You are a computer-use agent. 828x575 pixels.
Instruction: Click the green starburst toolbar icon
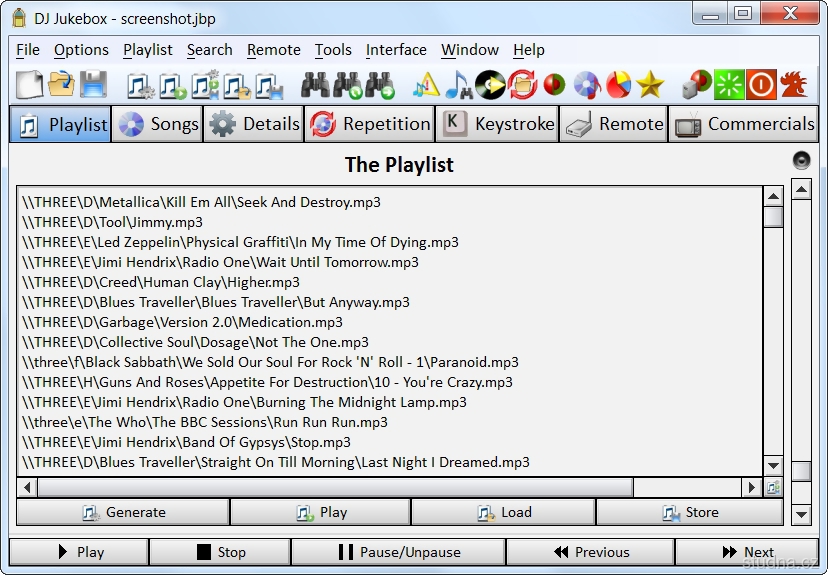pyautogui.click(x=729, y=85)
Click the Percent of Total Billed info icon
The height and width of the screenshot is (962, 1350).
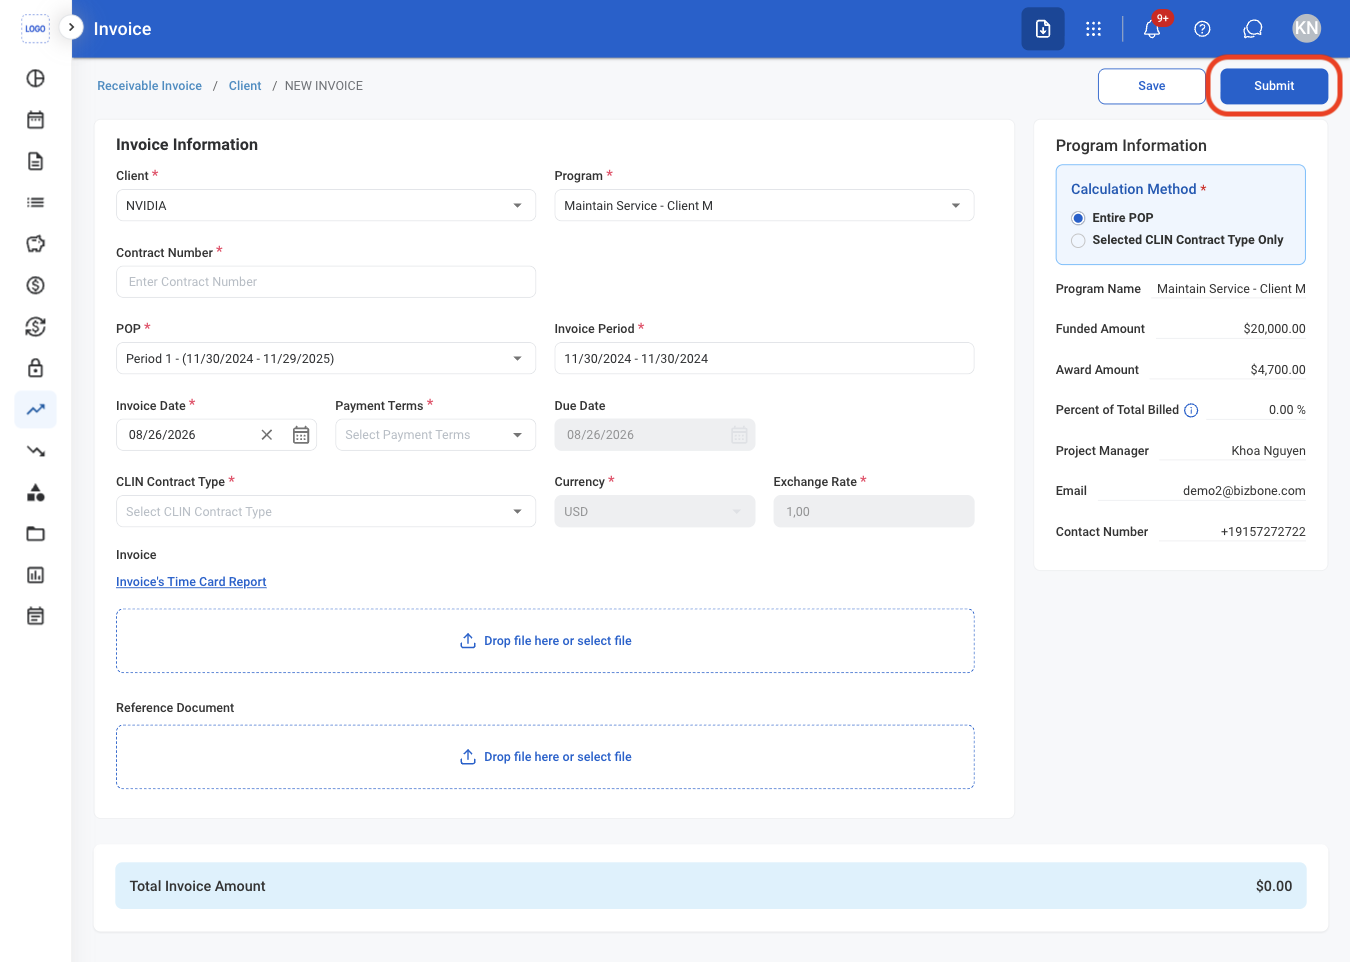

========

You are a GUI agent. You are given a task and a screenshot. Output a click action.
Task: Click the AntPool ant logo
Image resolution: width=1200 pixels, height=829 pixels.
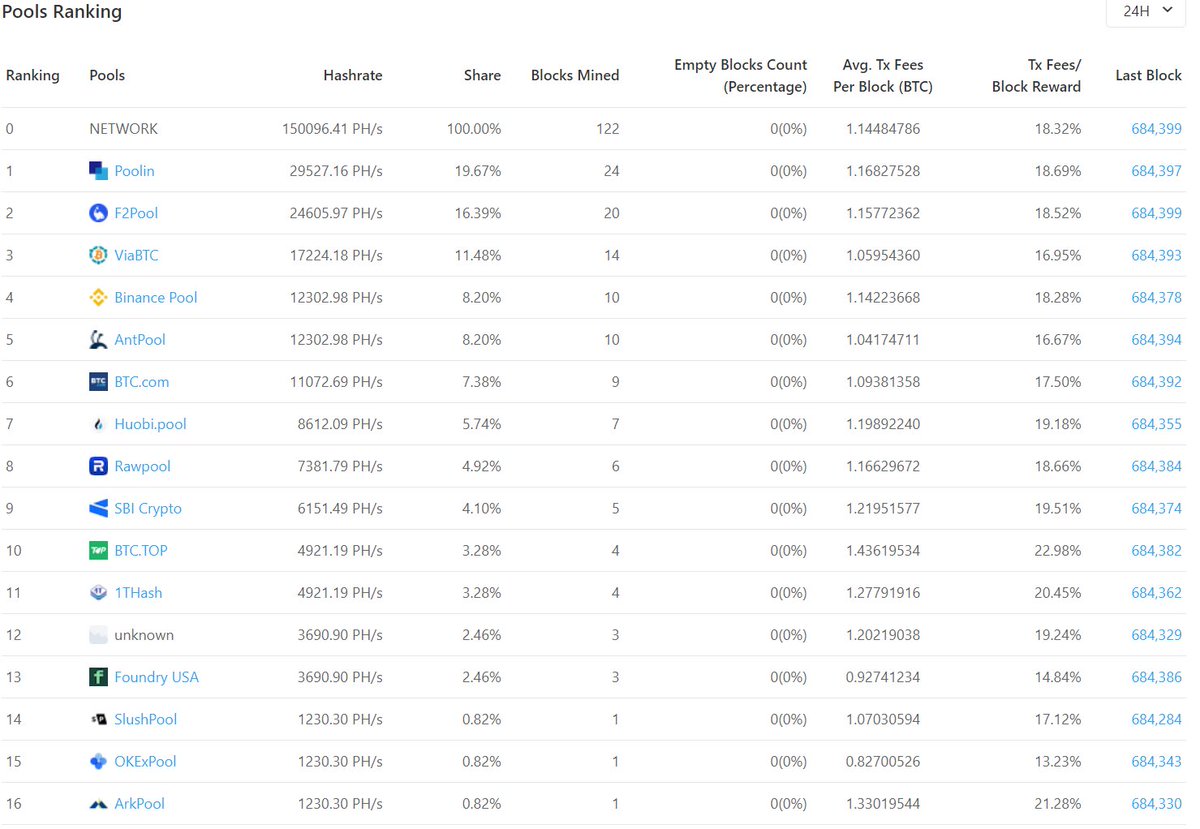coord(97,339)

========

[What the exercise asks]: In the listing, find every line with the word "agent" and state how many there are, nothing more.

[Written response]: 2